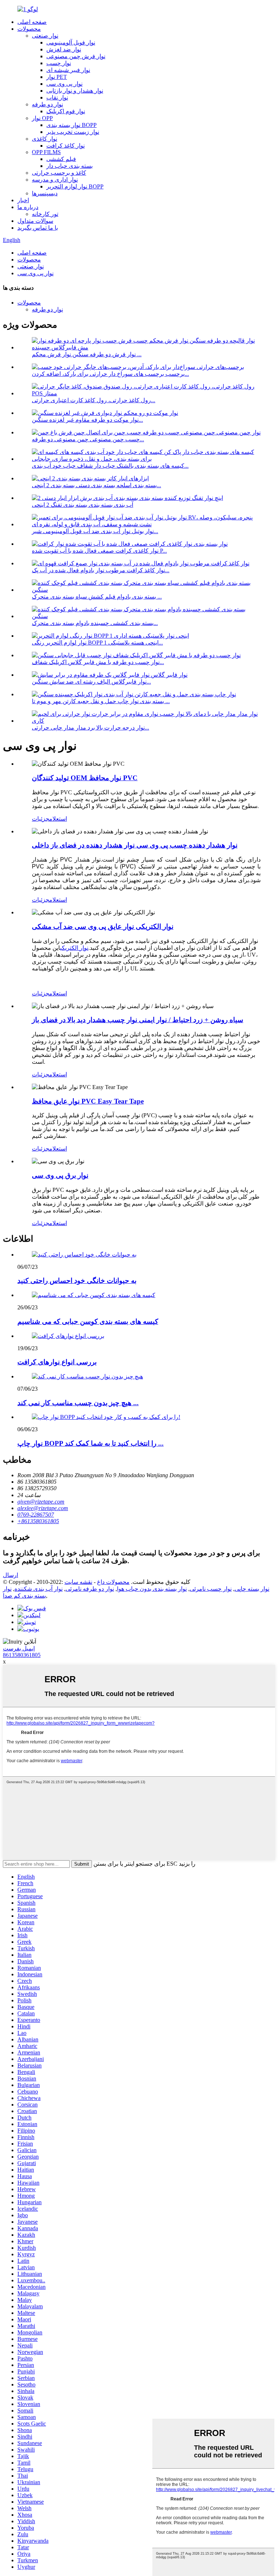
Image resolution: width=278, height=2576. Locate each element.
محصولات (29, 29)
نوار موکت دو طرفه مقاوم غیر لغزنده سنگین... (87, 420)
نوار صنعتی (45, 36)
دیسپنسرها (45, 193)
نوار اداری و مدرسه (55, 180)
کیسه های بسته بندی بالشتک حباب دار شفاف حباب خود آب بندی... (110, 466)
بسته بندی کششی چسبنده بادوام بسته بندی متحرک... (95, 623)
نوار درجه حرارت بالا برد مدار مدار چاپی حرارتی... (90, 727)
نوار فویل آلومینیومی (70, 42)
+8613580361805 (38, 1521)
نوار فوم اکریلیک (65, 111)
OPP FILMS (46, 152)
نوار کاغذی (44, 139)
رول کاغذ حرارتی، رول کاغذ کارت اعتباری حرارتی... (93, 400)
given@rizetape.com (40, 1502)
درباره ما (27, 207)
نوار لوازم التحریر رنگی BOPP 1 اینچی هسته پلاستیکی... (97, 642)
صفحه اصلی (32, 22)
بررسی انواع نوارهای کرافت (57, 1362)
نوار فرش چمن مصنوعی (75, 56)
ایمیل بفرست (19, 1648)
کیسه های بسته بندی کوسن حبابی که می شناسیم (87, 1321)
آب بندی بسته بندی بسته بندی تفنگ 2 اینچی (82, 505)
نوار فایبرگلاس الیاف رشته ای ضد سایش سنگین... (91, 682)
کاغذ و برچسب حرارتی (59, 173)
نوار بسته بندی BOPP (71, 125)
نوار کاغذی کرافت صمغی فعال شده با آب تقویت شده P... (99, 551)
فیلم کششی (61, 159)
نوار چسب (58, 63)
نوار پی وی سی (64, 84)
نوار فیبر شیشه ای (68, 70)
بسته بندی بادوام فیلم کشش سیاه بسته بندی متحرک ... (97, 597)
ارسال (10, 1575)
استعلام (58, 819)
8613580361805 (22, 1655)
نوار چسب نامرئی (211, 1589)
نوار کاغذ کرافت (65, 146)
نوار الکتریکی (74, 948)
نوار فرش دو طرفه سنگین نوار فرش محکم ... (87, 354)
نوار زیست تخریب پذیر (72, 132)
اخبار (23, 200)
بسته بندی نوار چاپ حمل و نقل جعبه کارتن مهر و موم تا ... (101, 701)
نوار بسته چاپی (252, 1589)
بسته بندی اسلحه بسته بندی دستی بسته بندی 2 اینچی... (96, 485)
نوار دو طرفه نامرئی (90, 1589)
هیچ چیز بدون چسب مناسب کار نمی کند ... (78, 1403)
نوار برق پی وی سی (60, 1175)
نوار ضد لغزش (63, 49)
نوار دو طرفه (47, 104)
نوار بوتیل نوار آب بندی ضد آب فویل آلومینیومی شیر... (95, 531)
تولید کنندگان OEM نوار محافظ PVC (85, 778)
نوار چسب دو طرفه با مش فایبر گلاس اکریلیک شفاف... (98, 662)
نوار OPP (42, 118)
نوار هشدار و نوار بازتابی (74, 91)
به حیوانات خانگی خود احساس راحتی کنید (76, 1280)
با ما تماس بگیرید (37, 228)
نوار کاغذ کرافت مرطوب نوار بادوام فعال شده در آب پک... (100, 570)
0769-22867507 (35, 1515)
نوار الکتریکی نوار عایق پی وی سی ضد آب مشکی (102, 926)
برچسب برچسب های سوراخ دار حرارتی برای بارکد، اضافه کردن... (110, 374)
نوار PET (56, 77)
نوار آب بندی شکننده (38, 1589)
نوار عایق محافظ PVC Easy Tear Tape (88, 1101)
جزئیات (40, 819)
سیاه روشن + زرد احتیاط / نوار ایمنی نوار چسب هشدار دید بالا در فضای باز (137, 1020)
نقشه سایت (78, 1582)
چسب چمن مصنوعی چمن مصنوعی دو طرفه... (88, 439)
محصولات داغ (113, 1582)
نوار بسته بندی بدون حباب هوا (152, 1589)
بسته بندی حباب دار (69, 166)
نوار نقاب (57, 97)
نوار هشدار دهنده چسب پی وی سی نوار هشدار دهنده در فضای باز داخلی (134, 845)
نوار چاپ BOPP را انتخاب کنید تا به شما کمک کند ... (90, 1443)
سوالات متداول (35, 221)
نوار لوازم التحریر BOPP (75, 186)
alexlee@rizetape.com (42, 1508)
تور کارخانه (45, 214)
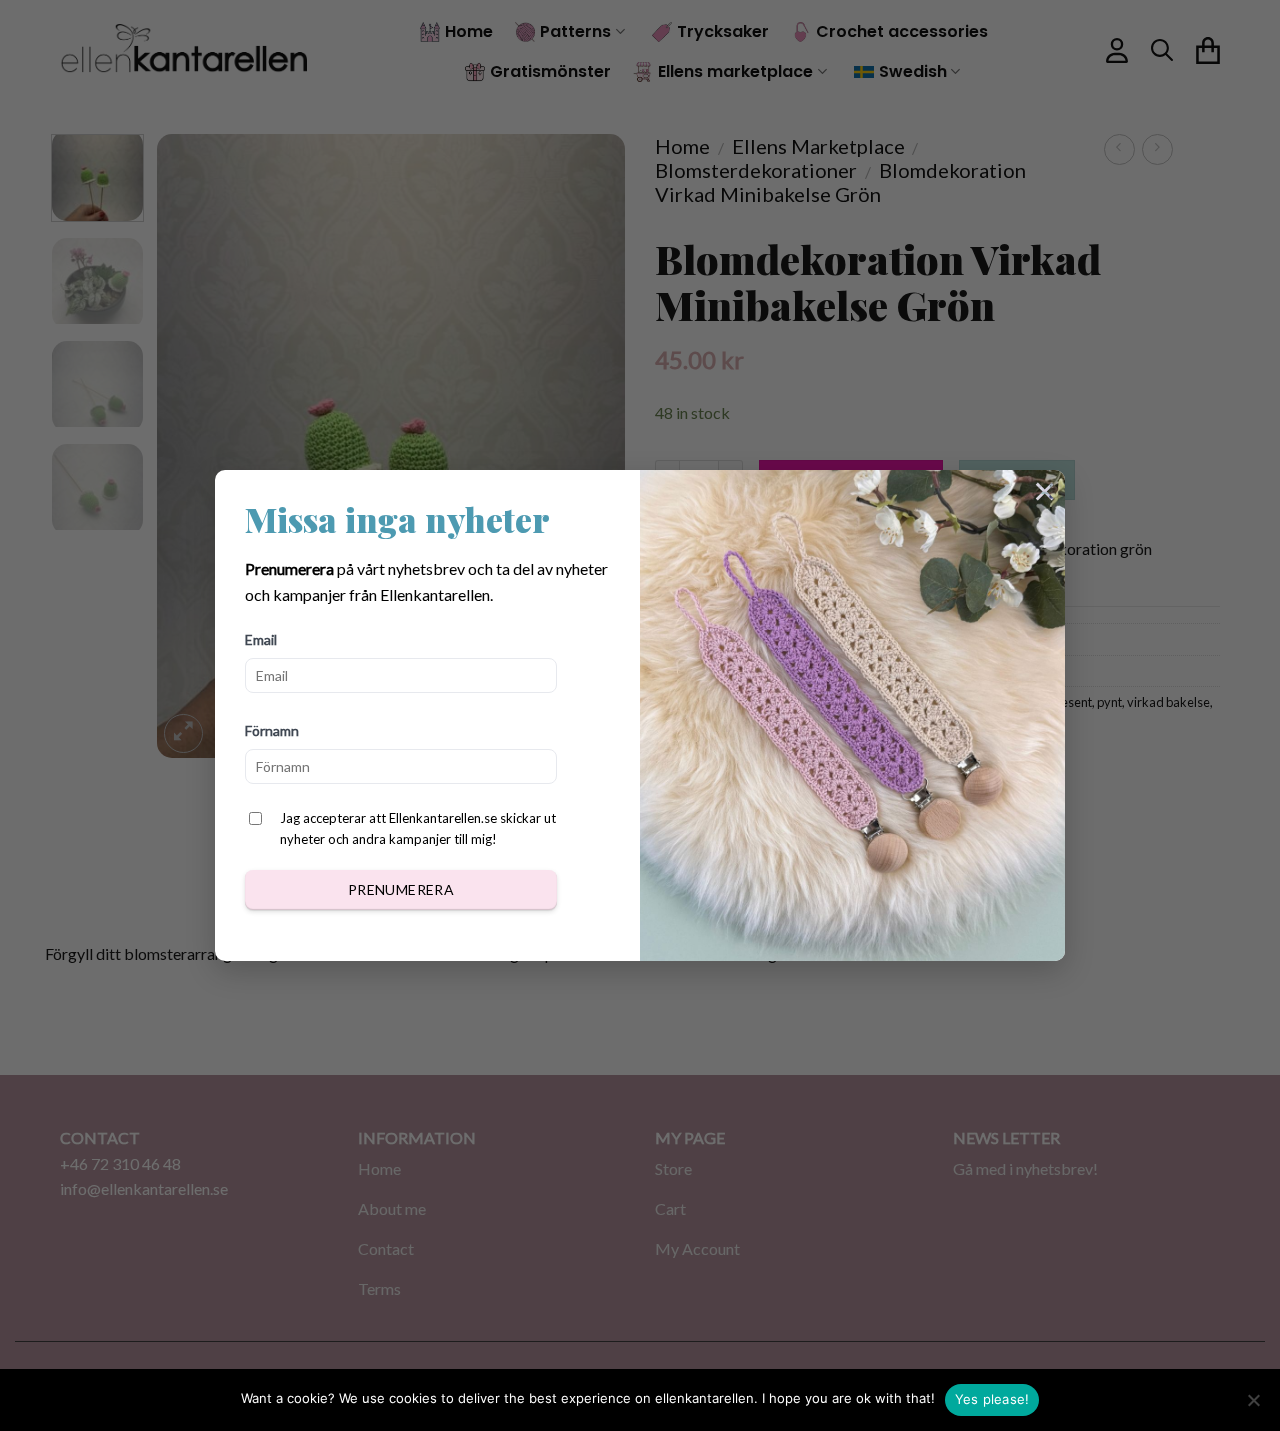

▬▬▬

● Task details
Going back over the entries above, copy word for word every line from the one that has "نوار الکتریکی (74, 948)" on through the one that has "هیچ چیز بدون".

● Exercise answer
نوار الکتریکی (74, 948)
نوار فرش دو طرفه سنگین نوار فرش محکم ... (87, 354)
نوار زیست تخریب پذیر (72, 132)
اخبار (23, 200)
بسته بندی نوار چاپ حمل و نقل جعبه کارتن مهر و موم تا ... (101, 701)
نوار بسته چاپی (252, 1589)
بسته بندی اسلحه بسته بندی دستی بسته بندی 2 اینچی... (96, 485)
نوار دو طرفه نامرئی (90, 1589)
هیچ چیز بدون چسب مناسب کار نمی کند ... (78, 1403)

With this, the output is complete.